Publié le 07/09/2010 par Dimitra Bouras et Jean-Michel Vlaeminckx / Catégorie: Entrevue

Jean-Pierre Verscheure est un passionné de l'image et du son, de la pellicule au numérique.
Nous avons eu l'opportunité de l'interviewer à l'INSAS, dans son antre favori, une petite salle bourrée de projecteurs d'il y a plus d'un siècle, de pellicules en noir et blanc, en couleurs (les différents procédés), dans tous les cadres possibles du 1.33 au 1.85, en passant par le 1.66, le 1.85, du format en cinémascope au système préféré d'Hitchcock, la VistaVision. D'un fil à l'autre, tout défile, de la jeunesse du cinéma à son âge actuel. L'approche par J-P. Verscheure des pistes sonores a failli nous laisser sans voix, mais nous a ouvert les oreilles. 

1. La martingale pas à pas

Cinergie : Comment est né ce Musée qui ressemble à la martingale d'un jeu à Las Vegas ?
Jean-Pierre Verscheure : Je suis entré à l'école, il y a plus de trente ans pour donner un cours sur la projection cinématographique, et j'ai voulu passer de la craie sur le tableau à la concrétisation d'objets. J'ai créé des endroits où je pouvais montrer le mécanisme à croix de Malte et les différents mécanismes de projection. Petit à petit, l'endroit est devenu un cours sur la projection avec l'évolution fond/forme du cinéma. J'ai voulu présenter les objets qui témoignent du passage du muet au parlant, le rapport avec le cinémascope, etc...
Il y a vingt ans, je me suis rendu compte qu'il y avait un lieu, appelé Musée du cinéma, où il y avait 39 vitrines qui retraçaient l'histoire du cinéma. Mais la dernière vitrine s'arrête aux frères Lumière, c'est-à-dire au début du cinéma.
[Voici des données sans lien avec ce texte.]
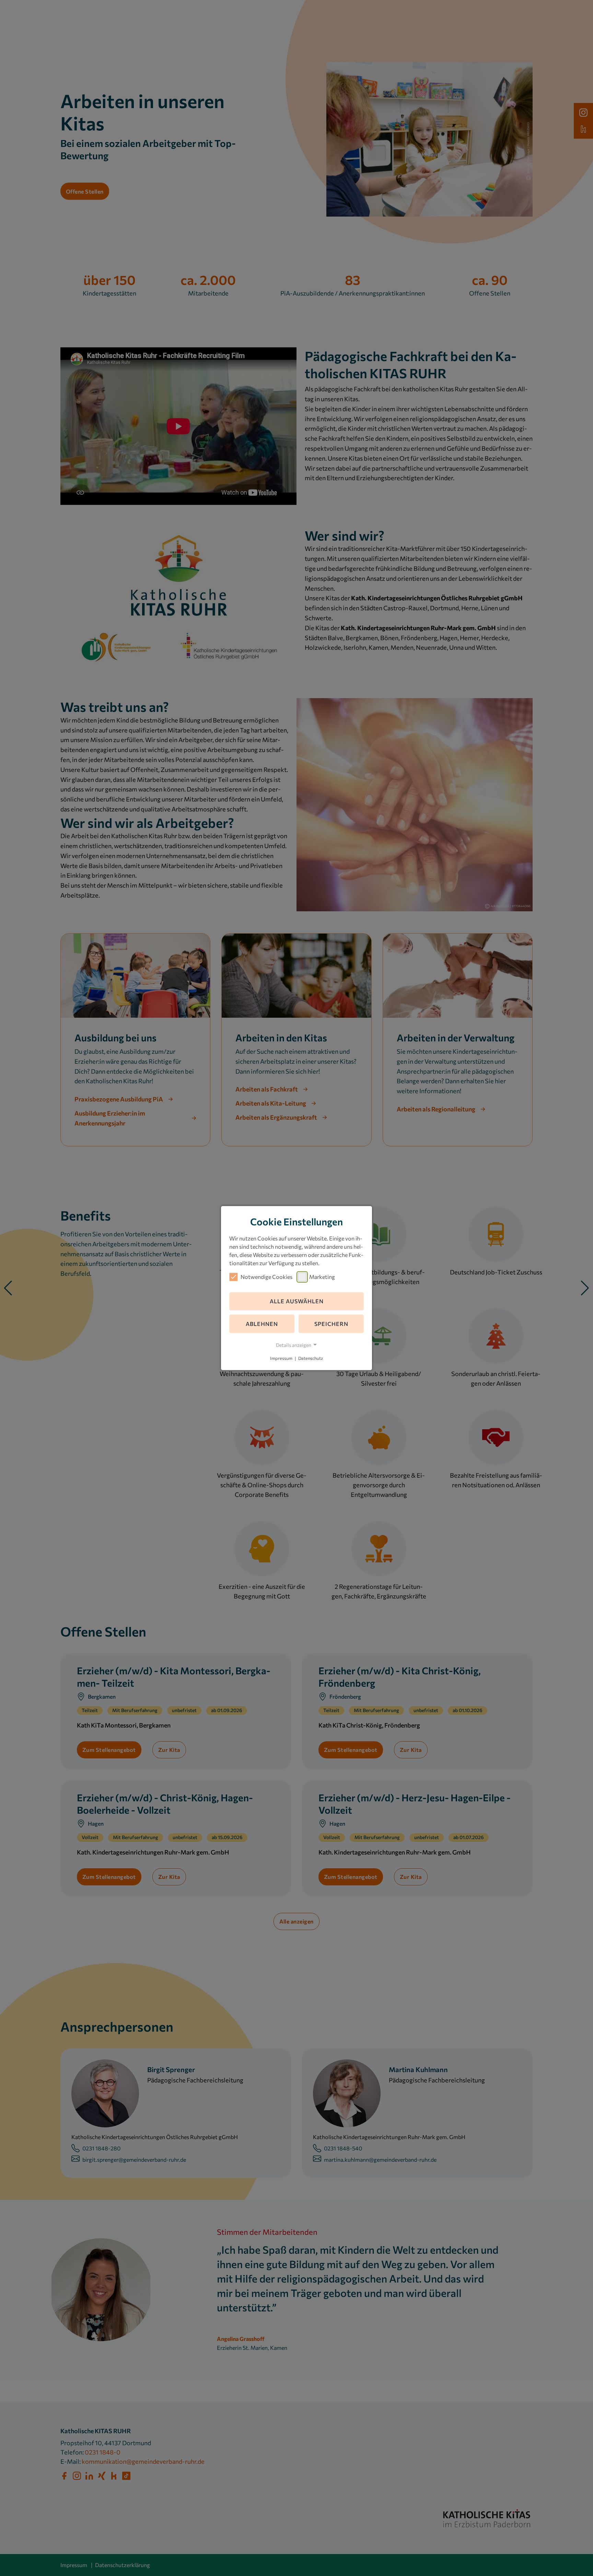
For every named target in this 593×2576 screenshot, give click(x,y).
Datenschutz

J'ai donc eu envie de faire la suite. J'ai voulu, avec la même rigueur scientifique, tracer l'évolution des débuts jusqu'à aujourd’hui. En premier, le projecteur Lumière, puis l'évolution des projecteurs des films muets, suivi de l'avènement du parlant (un système mis au point par la Western Electric pour la sortie par la Warner de The Jazz Singer (le Chanteur de Jazz). C’était un projet utopique puisque aucun Musée du Cinéma dans le monde ne présente la fabuleuse évolution des objets du cinéma qui lui ont permis de passer au parlant.
Le hasard m'a fait découvrir un cinématographe des frères Lumière qui datait de 1896, puis le premier haut-parleur de l'histoire du cinéma : le Vitaphone. Je l’ai déniché dans une bouche d'aération derrière l'écran d'une salle de cinéma en démolition. J'ai cru rêver !
Ces deux objets m'ont permis de démarrer : l'un étant la naissance de l’image, et l'autre la naissance du son.

C : Tout ce que vous nous montrez, le Cinérama ou le Cinémascope, vous les avez aussi trouvés par hasard, en allant visiter des salles en démolition ?

ProjecteurJPV : Il s'agit d'un quart de siècle de recherches relativement intenses. Mon but n'était pas d'assouvir une passion de collectionneur, mais de créer un Musée du Cinéma. Une démarche qui est très différente. Je ne me suis intéressé qu'aux objets ayant directement un rapport direct avec l'évolution de l'image et du son, et, chose importante, qui permettent de redécouvrir les œuvres dans leur forme d'origine. J'ai aussi trouvé 4.000 films dans des formats et des systèmes que personne n'est en mesure de projeter.Grâce à mes « pièces de Musée », on peut revoir les œuvres comme le réalisateur les concevait.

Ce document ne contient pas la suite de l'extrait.